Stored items
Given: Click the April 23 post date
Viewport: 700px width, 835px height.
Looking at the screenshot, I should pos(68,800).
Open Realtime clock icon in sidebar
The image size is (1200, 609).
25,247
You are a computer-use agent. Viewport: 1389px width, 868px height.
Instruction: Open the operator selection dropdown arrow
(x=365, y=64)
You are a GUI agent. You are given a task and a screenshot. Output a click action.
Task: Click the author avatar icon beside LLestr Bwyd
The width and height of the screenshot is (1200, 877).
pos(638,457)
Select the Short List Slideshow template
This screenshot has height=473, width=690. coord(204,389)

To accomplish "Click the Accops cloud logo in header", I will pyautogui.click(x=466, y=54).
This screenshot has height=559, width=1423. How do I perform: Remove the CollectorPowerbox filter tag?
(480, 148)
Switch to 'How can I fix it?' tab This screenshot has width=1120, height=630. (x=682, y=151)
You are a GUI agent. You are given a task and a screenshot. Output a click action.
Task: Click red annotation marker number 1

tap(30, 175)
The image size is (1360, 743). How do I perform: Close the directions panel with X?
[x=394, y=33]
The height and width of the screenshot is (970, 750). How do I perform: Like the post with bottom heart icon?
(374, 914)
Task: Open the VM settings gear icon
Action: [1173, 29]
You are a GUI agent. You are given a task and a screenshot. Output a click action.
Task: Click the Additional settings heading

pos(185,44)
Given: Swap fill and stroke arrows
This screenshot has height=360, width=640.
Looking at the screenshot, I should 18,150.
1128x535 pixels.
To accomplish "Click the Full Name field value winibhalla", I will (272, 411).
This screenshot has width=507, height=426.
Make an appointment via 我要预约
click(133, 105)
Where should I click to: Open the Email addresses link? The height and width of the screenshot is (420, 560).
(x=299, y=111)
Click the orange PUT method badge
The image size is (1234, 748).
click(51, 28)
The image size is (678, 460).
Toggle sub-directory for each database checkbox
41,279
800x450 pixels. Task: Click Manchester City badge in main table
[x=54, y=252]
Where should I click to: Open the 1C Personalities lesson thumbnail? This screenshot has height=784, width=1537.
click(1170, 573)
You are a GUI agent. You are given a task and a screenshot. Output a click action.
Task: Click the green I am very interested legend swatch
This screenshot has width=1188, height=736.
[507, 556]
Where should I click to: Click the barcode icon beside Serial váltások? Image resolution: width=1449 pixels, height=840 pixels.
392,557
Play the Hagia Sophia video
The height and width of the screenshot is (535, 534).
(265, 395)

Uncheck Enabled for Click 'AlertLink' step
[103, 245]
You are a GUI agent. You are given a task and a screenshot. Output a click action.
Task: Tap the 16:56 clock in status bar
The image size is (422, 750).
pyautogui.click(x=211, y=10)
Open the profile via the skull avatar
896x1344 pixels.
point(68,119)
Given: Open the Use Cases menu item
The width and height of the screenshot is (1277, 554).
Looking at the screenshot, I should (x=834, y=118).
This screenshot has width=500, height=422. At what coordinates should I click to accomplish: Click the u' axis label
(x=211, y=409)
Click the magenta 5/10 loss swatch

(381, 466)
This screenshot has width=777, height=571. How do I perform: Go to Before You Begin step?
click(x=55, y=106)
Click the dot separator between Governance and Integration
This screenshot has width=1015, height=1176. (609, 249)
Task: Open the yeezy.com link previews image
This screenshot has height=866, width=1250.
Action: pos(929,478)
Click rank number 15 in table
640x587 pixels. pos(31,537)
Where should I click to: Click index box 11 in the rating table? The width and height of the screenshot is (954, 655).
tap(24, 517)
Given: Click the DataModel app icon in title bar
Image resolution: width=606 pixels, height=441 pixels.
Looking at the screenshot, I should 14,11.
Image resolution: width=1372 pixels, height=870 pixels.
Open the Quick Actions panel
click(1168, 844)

▶ **Exercise details**: Each line must be set down again exactly as above, with no line omitted.

▶ **The completed task**:
Given: Click the April 23 post date
Viewport: 700px width, 835px height.
Looking at the screenshot, I should pos(68,800).
Open Realtime clock icon in sidebar
The image size is (1200, 609).
25,247
You are a computer-use agent. Viewport: 1389px width, 868px height.
Instruction: Open the operator selection dropdown arrow
(x=365, y=64)
You are a GUI agent. You are given a task and a screenshot. Output a click action.
Task: Click the author avatar icon beside LLestr Bwyd
The width and height of the screenshot is (1200, 877).
pos(638,457)
Select the Short List Slideshow template
This screenshot has height=473, width=690. coord(204,389)

To accomplish "Click the Accops cloud logo in header", I will pyautogui.click(x=466, y=54).
This screenshot has height=559, width=1423. How do I perform: Remove the CollectorPowerbox filter tag?
(480, 148)
Switch to 'How can I fix it?' tab This screenshot has width=1120, height=630. (x=682, y=151)
You are a GUI agent. You are given a task and a screenshot. Output a click action.
Task: Click red annotation marker number 1

tap(30, 175)
The image size is (1360, 743). How do I perform: Close the directions panel with X?
[x=394, y=33]
The height and width of the screenshot is (970, 750). How do I perform: Like the post with bottom heart icon?
(374, 914)
Task: Open the VM settings gear icon
Action: [1173, 29]
You are a GUI agent. You are given a task and a screenshot. Output a click action.
Task: Click the Additional settings heading

pos(185,44)
Given: Swap fill and stroke arrows
This screenshot has height=360, width=640.
Looking at the screenshot, I should 18,150.
1128x535 pixels.
To accomplish "Click the Full Name field value winibhalla", I will (272, 411).
This screenshot has width=507, height=426.
Make an appointment via 我要预约
click(133, 105)
Where should I click to: Open the Email addresses link? The height and width of the screenshot is (420, 560).
(x=299, y=111)
Click the orange PUT method badge
The image size is (1234, 748).
click(51, 28)
The image size is (678, 460).
Toggle sub-directory for each database checkbox
41,279
800x450 pixels. Task: Click Manchester City badge in main table
[x=54, y=252]
Where should I click to: Open the 1C Personalities lesson thumbnail? This screenshot has height=784, width=1537.
click(1170, 573)
You are a GUI agent. You are given a task and a screenshot. Output a click action.
Task: Click the green I am very interested legend swatch
This screenshot has width=1188, height=736.
[507, 556]
Where should I click to: Click the barcode icon beside Serial váltások? Image resolution: width=1449 pixels, height=840 pixels.
392,557
Play the Hagia Sophia video
The height and width of the screenshot is (535, 534).
(265, 395)

Uncheck Enabled for Click 'AlertLink' step
[103, 245]
You are a GUI agent. You are given a task and a screenshot. Output a click action.
Task: Tap the 16:56 clock in status bar
The image size is (422, 750).
pyautogui.click(x=211, y=10)
Open the profile via the skull avatar
896x1344 pixels.
point(68,119)
Given: Open the Use Cases menu item
The width and height of the screenshot is (1277, 554).
Looking at the screenshot, I should (x=834, y=118).
This screenshot has width=500, height=422. At what coordinates should I click to accomplish: Click the u' axis label
(x=211, y=409)
Click the magenta 5/10 loss swatch

(381, 466)
This screenshot has width=777, height=571. How do I perform: Go to Before You Begin step?
click(x=55, y=106)
Click the dot separator between Governance and Integration
This screenshot has width=1015, height=1176. (609, 249)
Task: Open the yeezy.com link previews image
This screenshot has height=866, width=1250.
Action: pos(929,478)
Click rank number 15 in table
640x587 pixels. pos(31,537)
Where should I click to: Click index box 11 in the rating table? The width and height of the screenshot is (954, 655).
tap(24, 517)
Given: Click the DataModel app icon in title bar
Image resolution: width=606 pixels, height=441 pixels.
Looking at the screenshot, I should 14,11.
Image resolution: width=1372 pixels, height=870 pixels.
Open the Quick Actions panel
click(1168, 844)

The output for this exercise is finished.